- Directed by: Adam Shankman
- Written by: Allan Rice
- Produced by: Lawrence Grey; Ben Everard; Reg Tigerman; Dan Spilo; Alan Ritchson;
- Starring: Alan Ritchson; Arnold Schwarzenegger; Awkwafina; Liza Koshy; Kyle Mooney; Adrian Martinez; Jane Krakowski; Ken Jeong;
- Cinematography: Jonathan Sela
- Music by: John Debney
- Production company: Grey Matter Productions
- Distributed by: Amazon MGM Studios (via Prime Video)
- Release date: December 2, 2026;
- Country: United States
- Language: English

= The Man with the Bag (film) =

Upcoming American Christmas film

The Man with the Bag is an upcoming American Christmas action comedy film directed by Adam Shankman and written by Allan Rice. It stars Alan Ritchson, Arnold Schwarzenegger, Awkwafina, Liza Koshy, Kyle Mooney, Adrian Martinez, Jane Krakowski, and Ken Jeong.

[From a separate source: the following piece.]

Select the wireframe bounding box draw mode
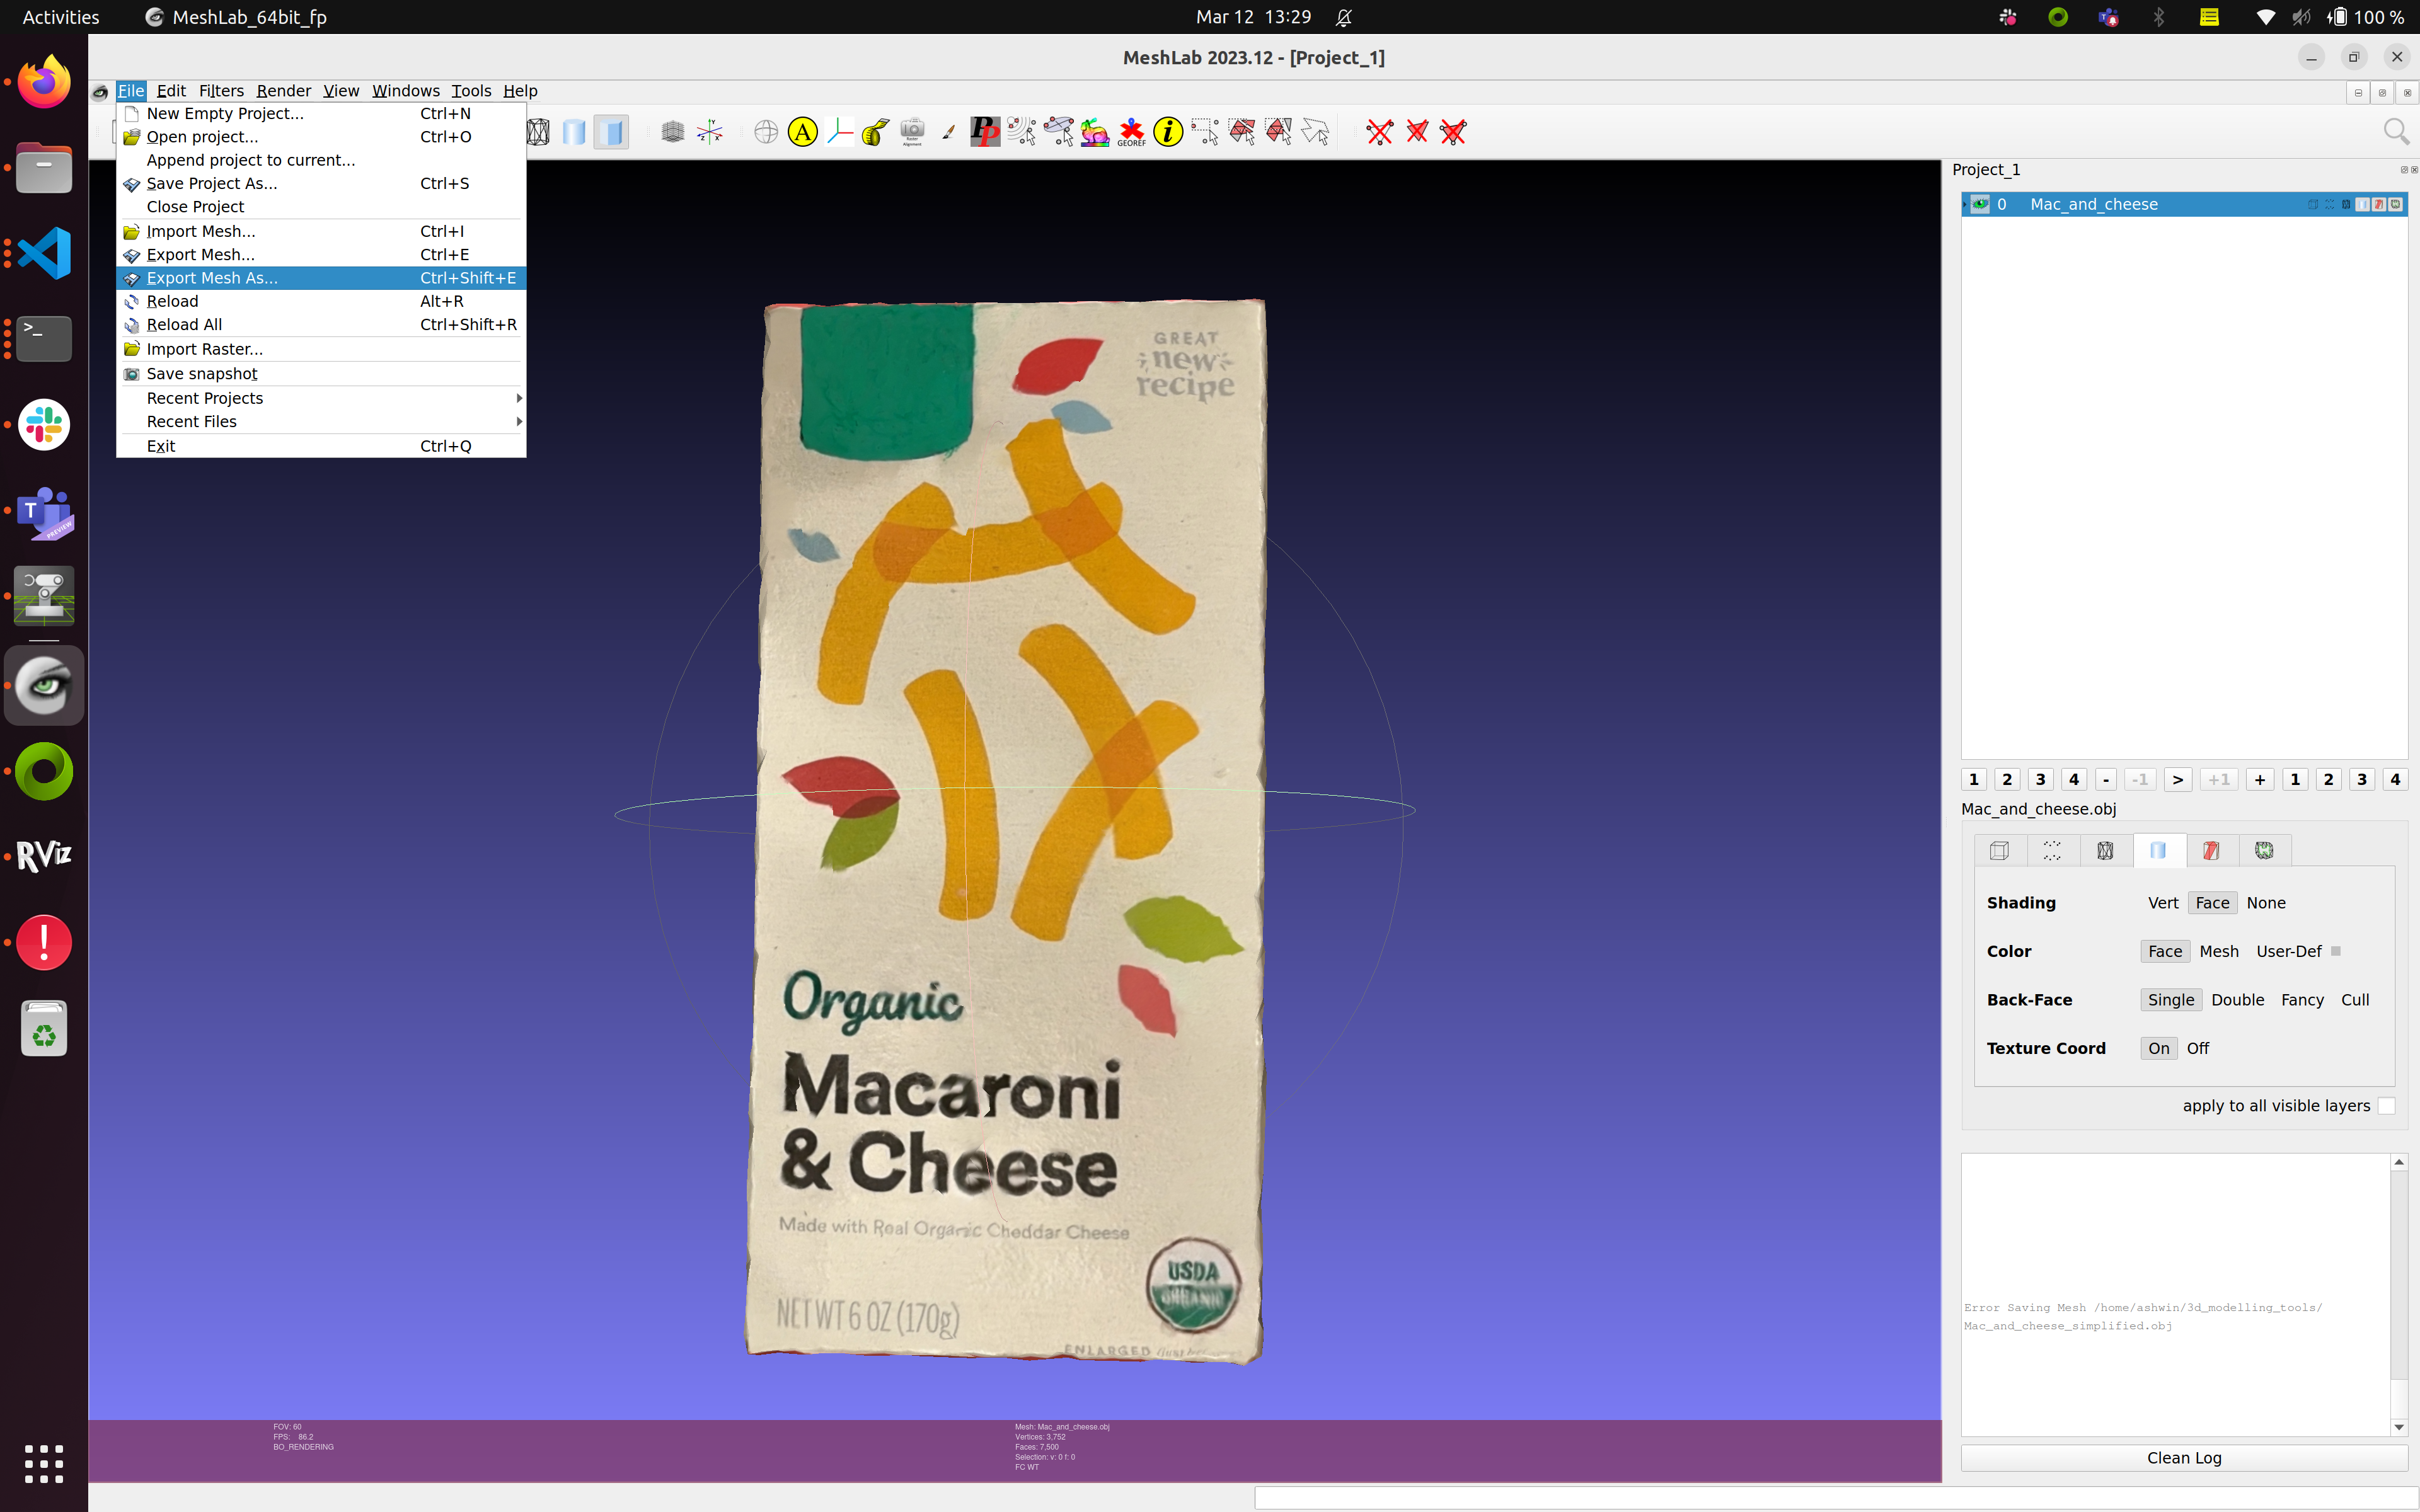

The film is scheduled to be released on Amazon Prime Video on December 2, 2026.

==Premise==
Santa Claus enlists the help of a petty criminal after his sack of presents is stolen.

==Cast==
- Alan Ritchson as Vince
- Arnold Schwarzenegger as Santa Claus
- Awkwafina
- Liza Koshy
- Kyle Mooney
- Ken Jeong
- Adrian Martinez
- Jane Krakowski
- Roger Bart
- Michael Cyril Creighton
- Karren Karagulian
- Murray Hill
- Gabi Samels
- Jameson Flynn Lopez
- Jesmille Darbouze
- Matty Cardarople as Joe, a stage manager

==Production==
In June 2023, it was announced that The Man with the Bag would be directed by Adam Shankman from a screenplay by Allan Rice with Alan Ritchson starring. In March 2024, Arnold Schwarzenegger signed on to co-star with Amazon MGM Studios distributing.

Principal photography took place in late 2024 in Manhattan, New York with first-look images from filming appearing in the media in December 2024. In January 2025, Awkwafina, Liza Koshy, Kyle Mooney, Ken Jeong, Michael Cyril Creighton, Adrian Martinez, Roger Bart, Berkeley James, Jesmille Darbouze, Karren Karagulian, Gabi Samels, Jane Krakowski, and Murray Hill, were revealed as having joined the cast. Jonathan Sela served as the cinematographer.

In September 2025, John Debney was hired to compose the score. Debney had previously collaborated with Shankman for The Pacifier and Cheaper by the Dozen 2 (both 2005).

==Release==
The Man with the Bag is scheduled to be released on Amazon Prime Video on December 2, 2026.